In the figure below, we visualize the semantic embeddings of the classes in Kinetics, ActivityNet and UCF-101 datasets. We see that there are several classes in all the test datasets that directly overlap with the training dataset (Kinetics), which is a violation of the ZSL paradigm.
Specifically, the visualization of the overlapping classes between UCF-101 and Kinetics-600/700 are shown below. The Kinetics classes in green are considered as overlapping by comparing the cosine distance between the Word2Vec embeddings with a threshold and removed in B. Brattoli et al., "Rethinking zero-shot video classification: End-to-end training for realistic applications", CVPR 2020. The Kinetics classes in red are given by Word2Vec as the semantically nearest classes to the corresponding UCF-101 class, but not removed in the B. Brattoli et al. paper. For several cases, the actual closest Kinetics classes, shown in blue, are missed by Word2Vec. They are almost identical to the corresponding UCF-101 classes, and thus violate the ZSL idea.
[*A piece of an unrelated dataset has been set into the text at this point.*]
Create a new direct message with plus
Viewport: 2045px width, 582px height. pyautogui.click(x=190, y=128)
In the figure below, we breakdown the performance of the proposed model over all the classes in the UCF dataset (i.e., not only the ones included in the proposed test set). We observe that for several classes such as nunchucks, YoYo, unevenbars, the proposed approach is unable to classify even a single video correctly. This problem is not due to the proposed method, but due to the sheer dissimilarity of these classes with respect to the training classes in the Kinetics dataset. Since any practical algorithm will miss such classes, this emphasizes the need for removing classes that are completely irrelevant with respect to the training set from the test set.
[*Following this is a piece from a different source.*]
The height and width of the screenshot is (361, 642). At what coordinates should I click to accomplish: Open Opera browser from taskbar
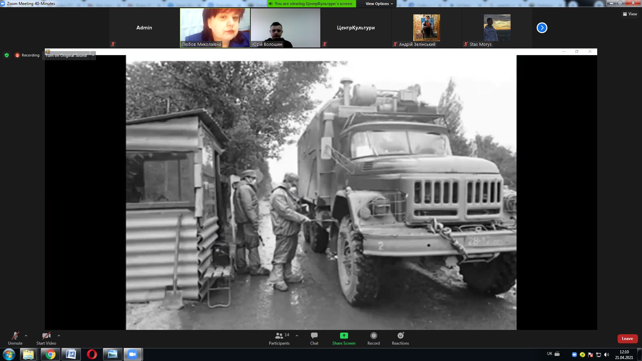point(92,354)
Thanks to the scalability of the proposed SVT (semantic video transformer) model, we are able to vary the length of the input video snippet (i.e., number of frames), which also leads to an increase in the number of input tokens. In Table 3 in the paper, we see a significant increase in the performance when the number of input frames are increased from 8 to 96. Increasing the number of video frames is intuitive since it allows a model to better capture the spatiotemporal activities that span several frames. However, due to the current GPU limitations, we are unable to further increase the input length. On the other hand, even after increasing our model complexity to accommodate 96 input frames, our model is still more computationally efficient as compared to the I3D model with 8 input frames, which requires 10.8 TFLOPS for inference, in contrast to the proposed SVT-8 model, which only requires 0.79 TFLOPS, and SVT-96, which requires 7.57 TFLOPS.